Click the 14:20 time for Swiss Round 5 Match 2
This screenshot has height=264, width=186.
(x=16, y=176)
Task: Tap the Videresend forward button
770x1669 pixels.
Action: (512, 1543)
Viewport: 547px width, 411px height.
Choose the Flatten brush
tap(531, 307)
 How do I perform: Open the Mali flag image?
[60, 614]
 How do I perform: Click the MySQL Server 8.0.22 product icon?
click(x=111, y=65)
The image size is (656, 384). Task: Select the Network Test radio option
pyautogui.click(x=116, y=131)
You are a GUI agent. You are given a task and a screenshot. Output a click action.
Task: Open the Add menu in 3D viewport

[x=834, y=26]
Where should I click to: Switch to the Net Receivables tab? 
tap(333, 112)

= = = =

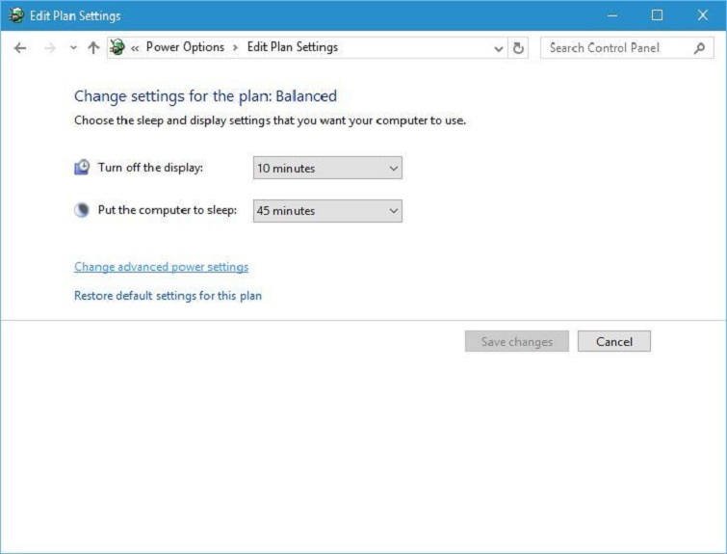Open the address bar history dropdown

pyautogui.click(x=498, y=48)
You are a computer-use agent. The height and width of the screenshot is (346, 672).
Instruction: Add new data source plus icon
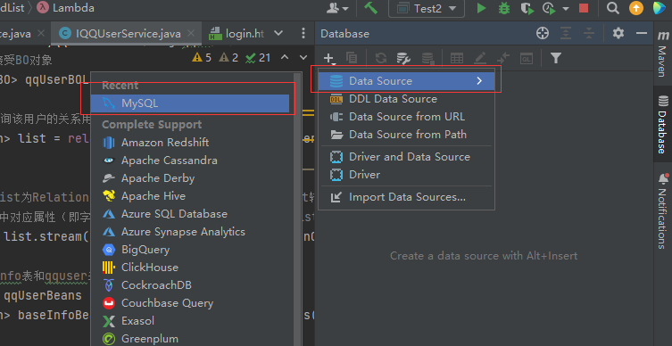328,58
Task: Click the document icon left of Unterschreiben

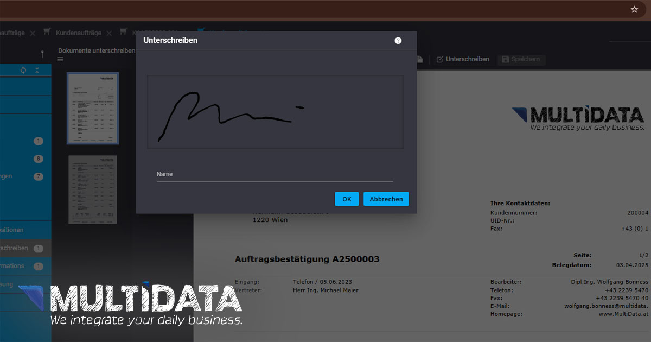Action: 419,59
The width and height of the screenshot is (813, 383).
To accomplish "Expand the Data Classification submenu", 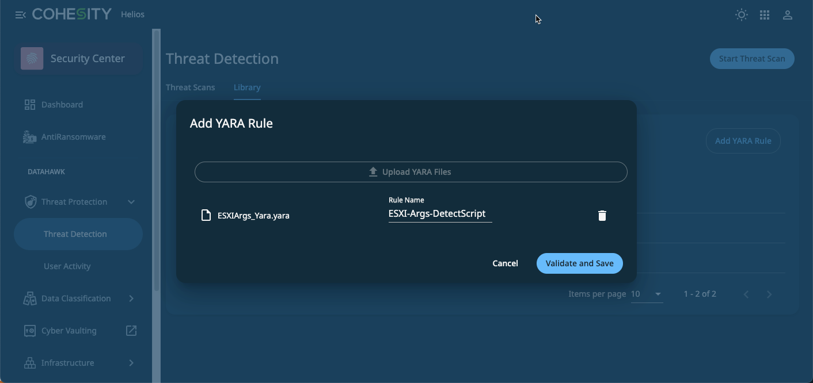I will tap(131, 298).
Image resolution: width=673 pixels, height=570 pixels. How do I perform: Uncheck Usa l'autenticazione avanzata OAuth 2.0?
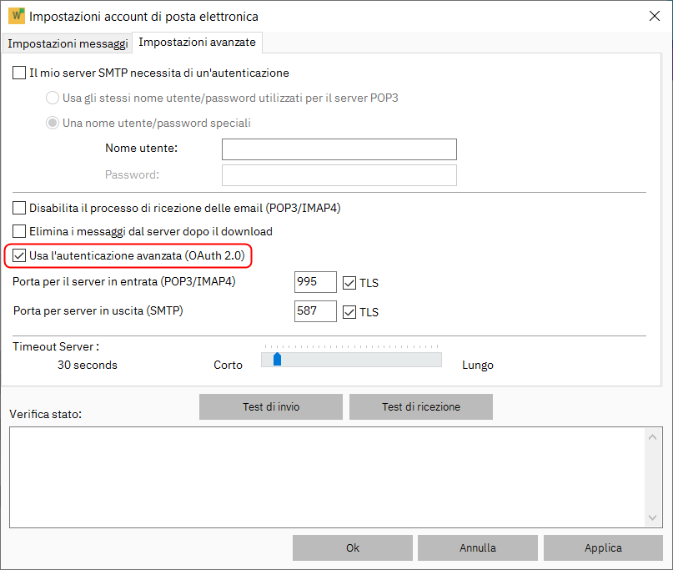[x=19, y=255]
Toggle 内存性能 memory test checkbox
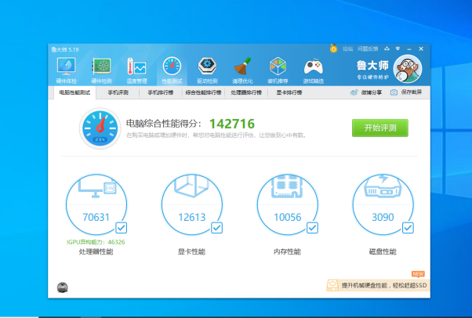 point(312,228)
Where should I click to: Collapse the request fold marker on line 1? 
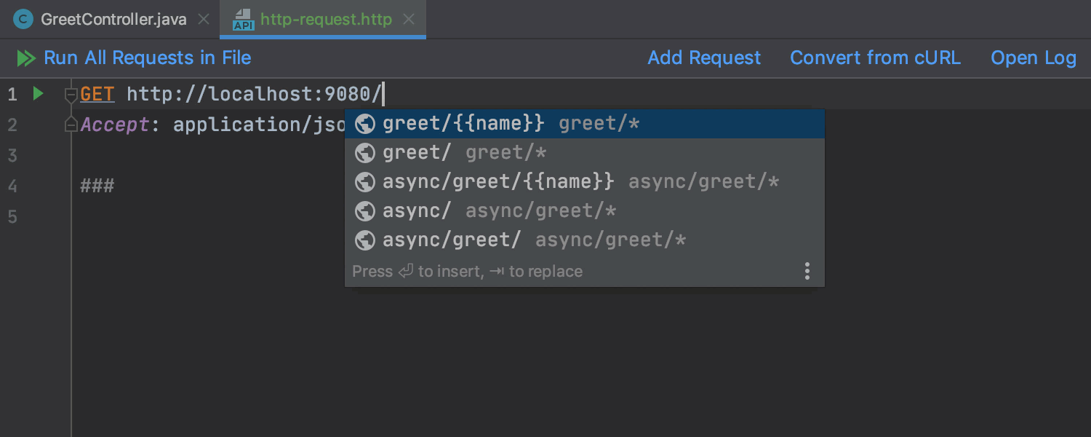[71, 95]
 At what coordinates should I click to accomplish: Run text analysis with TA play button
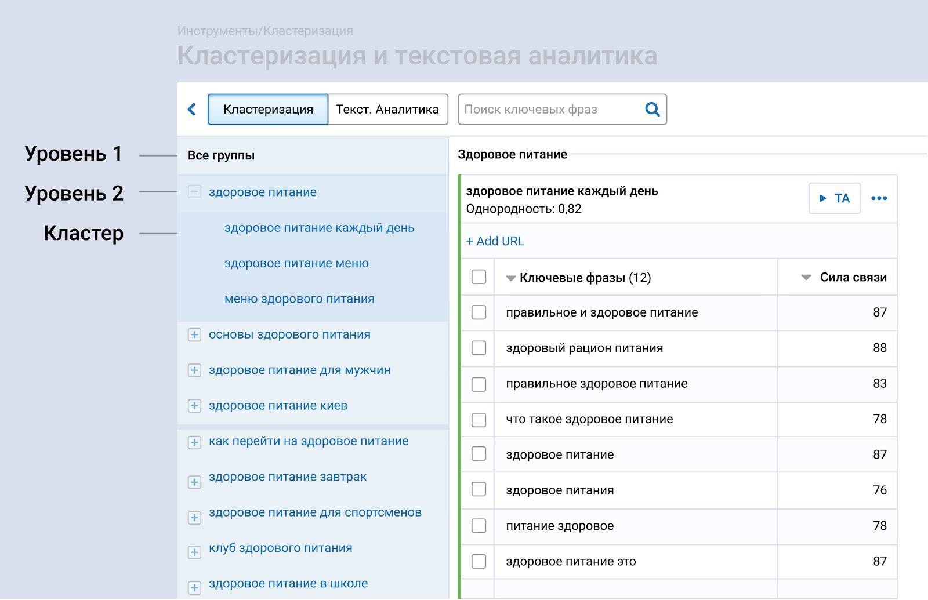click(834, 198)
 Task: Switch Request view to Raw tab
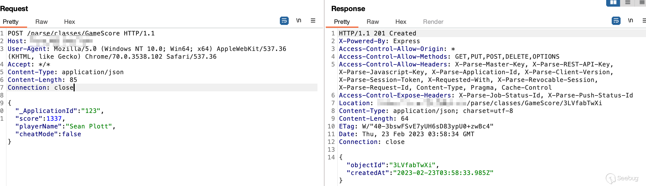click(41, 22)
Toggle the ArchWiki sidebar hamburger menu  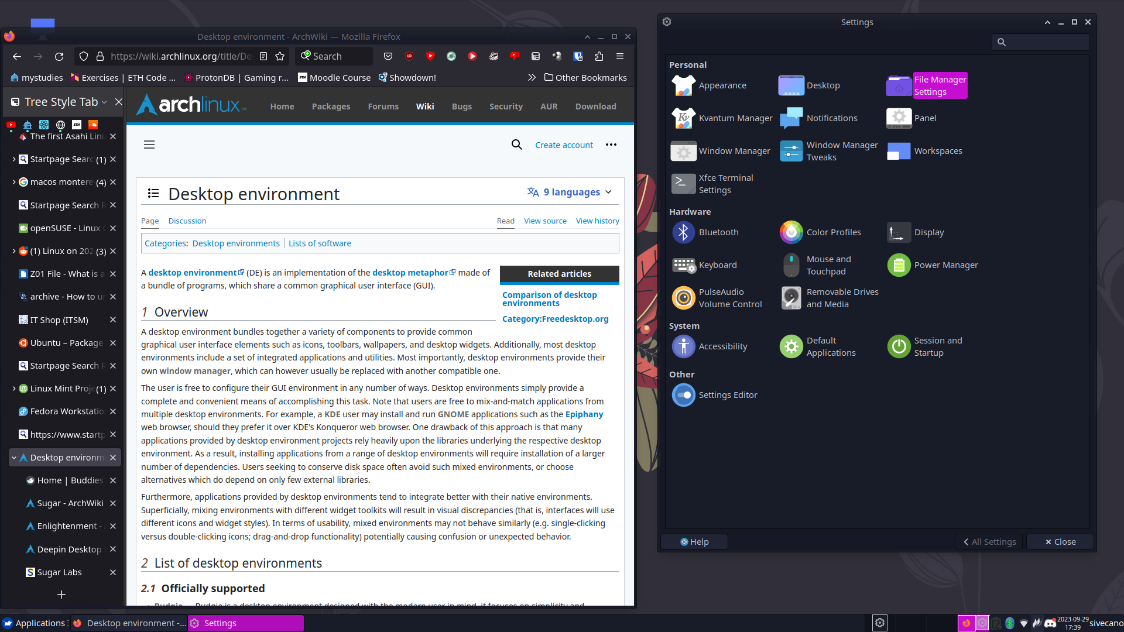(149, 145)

= = = =

The problem: Please rewrite the part of the material that opens with the line containing "Task: Tap the Videresend forward button" and closes with the line containing "tap(333, 112)", replacing "How do I perform" with "How can I do this" and leaving everything else unchanged.

Finished answer:
Task: Tap the Videresend forward button
770x1669 pixels.
Action: (512, 1543)
Viewport: 547px width, 411px height.
Choose the Flatten brush
tap(531, 307)
 How can I do this: Open the Mali flag image?
[60, 614]
 How can I do this: Click the MySQL Server 8.0.22 product icon?
click(x=111, y=65)
The image size is (656, 384). Task: Select the Network Test radio option
pyautogui.click(x=116, y=131)
You are a GUI agent. You are given a task and a screenshot. Output a click action.
Task: Open the Add menu in 3D viewport

[x=834, y=26]
Where should I click to: Switch to the Net Receivables tab? 
tap(333, 112)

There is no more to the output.